Hardy, deciduous, North American tree
Description: Large, handsome tree with slate gray bark and medium green, compound leaves; bears oblong, thin husked, sweet-tasting nuts that ripen in fall; leaves turn yellow in autumn
Habit: Grows to 70'-100' high with a massive trunk and stout branches; slow growing
Culture: Prefers full sun and rich, moist, well-drained soils
Hardiness: Cold hardy to USDA Zone 5
Origin: North America
Attributes: Edible Nuts
Thomas Jefferson recognized the value of this native tree. In Notes on the State of Virginia, Jefferson's only published book, he listed "Paccan", or "Illinois Nut" among the esculent species, and he encouraged his friends in America and abroad to cultivate it. At Monticello, Pecan nuts were planted numerous times in the nursery and the South Orchard; and Jefferson envisioned establishing a Pecan orchard as well.

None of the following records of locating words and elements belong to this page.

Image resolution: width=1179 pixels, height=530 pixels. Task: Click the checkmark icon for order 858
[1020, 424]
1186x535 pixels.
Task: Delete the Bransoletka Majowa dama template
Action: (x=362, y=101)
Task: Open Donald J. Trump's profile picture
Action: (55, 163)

The fruits are also nutritious and beneficial to mammals and birds; and the tree is the larval host of the gray hairstreak butterfly.
This plant will ship bare root. Approximately 2’-3' tall.
Bare root planting tips:
~ If you can't plant immediately, store your plant in a cool location and keep the roots moist or pot in a container with a nursery potting mix from your local garden center.
~ Before planting, let the roots soak for several hours as you prepare the site. You'll want to dig a large enough hole so the root mass can spread out and the plant is at the same soil level as when it was growing in the nursery.
~ Once planted, water it in well and wait a month before fertilizing. Mulching will help to maintain moisture and raise soil temperatures for faster growth.